El caso de Moses Akatugba, en Nigeria, es emblemático. Acusado de robar tres teléfonos, fue torturado por la policía con tenazas para arrancarle las uñas. Estuvo diez años en el corredor de la muerte. Una campaña global de Amnistía con más de 800,000 cartas logró su liberación.

Pero para que estos esfuerzos tengan impacto, se requieren mecanismos efectivos: acceso inmediato a abogados, supervisión de interrogatorios, controles independientes en centros de detención y procesos judiciales rigurosos. Sin estas garantías, la tortura seguirá encontrando espacios de impunidad.

No más silencio: un compromiso que nos exige a todos

El 26 de junio no es solo una fecha marcada en el calendario internacional, es un recordatorio urgente y necesario. Un llamado a no mirar hacia otro lado. A reconocer que la tortura no es un vestigio del pasado ni una práctica lejana, sino que sigue presente en cárceles, cuarteles, centros de detención y en los márgenes donde el poder opera sin vigilancia. Hoy, miles de personas aún sufren sus efectos devastadores en cuerpo, mente y alma.

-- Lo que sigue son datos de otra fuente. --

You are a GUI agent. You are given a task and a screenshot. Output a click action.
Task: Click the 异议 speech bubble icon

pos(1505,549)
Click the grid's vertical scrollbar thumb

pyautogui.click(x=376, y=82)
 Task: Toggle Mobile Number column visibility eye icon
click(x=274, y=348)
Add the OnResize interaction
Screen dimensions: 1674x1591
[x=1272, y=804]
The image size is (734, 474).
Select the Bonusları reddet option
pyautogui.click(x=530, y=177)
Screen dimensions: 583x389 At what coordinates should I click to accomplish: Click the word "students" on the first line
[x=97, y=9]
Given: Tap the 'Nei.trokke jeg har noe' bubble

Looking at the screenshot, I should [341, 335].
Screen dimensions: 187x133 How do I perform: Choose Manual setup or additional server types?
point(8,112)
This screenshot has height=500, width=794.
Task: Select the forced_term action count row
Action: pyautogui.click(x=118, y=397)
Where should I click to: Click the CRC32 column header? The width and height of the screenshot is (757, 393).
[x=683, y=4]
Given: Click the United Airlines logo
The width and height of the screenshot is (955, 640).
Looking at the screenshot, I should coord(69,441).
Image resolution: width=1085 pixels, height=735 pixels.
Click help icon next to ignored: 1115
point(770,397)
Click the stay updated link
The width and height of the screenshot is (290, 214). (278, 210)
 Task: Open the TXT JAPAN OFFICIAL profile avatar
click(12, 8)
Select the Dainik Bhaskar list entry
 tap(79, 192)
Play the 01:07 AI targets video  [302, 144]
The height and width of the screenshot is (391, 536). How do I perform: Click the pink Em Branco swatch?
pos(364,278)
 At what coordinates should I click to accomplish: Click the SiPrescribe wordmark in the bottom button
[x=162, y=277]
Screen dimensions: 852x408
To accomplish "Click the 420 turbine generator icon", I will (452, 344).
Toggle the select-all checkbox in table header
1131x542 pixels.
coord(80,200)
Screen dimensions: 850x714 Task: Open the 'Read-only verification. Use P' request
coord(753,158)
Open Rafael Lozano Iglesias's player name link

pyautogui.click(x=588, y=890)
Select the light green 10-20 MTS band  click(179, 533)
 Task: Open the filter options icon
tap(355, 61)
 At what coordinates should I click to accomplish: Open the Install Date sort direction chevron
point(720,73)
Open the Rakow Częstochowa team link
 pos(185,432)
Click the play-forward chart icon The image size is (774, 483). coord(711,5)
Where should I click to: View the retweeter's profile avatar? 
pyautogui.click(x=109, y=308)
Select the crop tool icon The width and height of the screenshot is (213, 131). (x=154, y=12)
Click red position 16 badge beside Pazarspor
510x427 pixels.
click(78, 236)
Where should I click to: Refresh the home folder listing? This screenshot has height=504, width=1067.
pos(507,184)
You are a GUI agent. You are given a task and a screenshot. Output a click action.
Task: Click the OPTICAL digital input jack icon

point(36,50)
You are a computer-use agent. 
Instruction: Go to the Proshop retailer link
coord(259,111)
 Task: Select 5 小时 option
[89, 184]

Conmemorar el Día Internacional en Apoyo a las Víctimas de la Tortura no es un acto simbólico, es un gesto de conciencia y memoria. Es reafirmar que la dignidad humana no es negociable y que toda forma de tortura debe ser rechazada, denunciada y sancionada. Es reconocer el valor de quienes han sobrevivido, y el deber que tenemos de acompañarlos en su camino hacia la verdad, la justicia y la reparación.

La erradicación de la tortura requiere más que leyes. Demanda voluntad política, instituciones que rindan cuentas, sociedades vigilantes y voces que no se callen. Involucra a gobiernos, organismos internacionales, organizaciones de derechos humanos y, sobre todo, a cada uno de nosotros como ciudadanos.

Porque solo con educación, denuncia, justicia y solidaridad podremos construir un mundo donde nadie sea sometido a sufrimiento como castigo, humillación o forma de control. Donde el dolor no se use como herramienta de poder.

Hoy más que nunca, el compromiso es claro: no al silencio, no a la impunidad, no a la tortura. Y ese compromiso empieza por asumir nuestro rol en esta causa.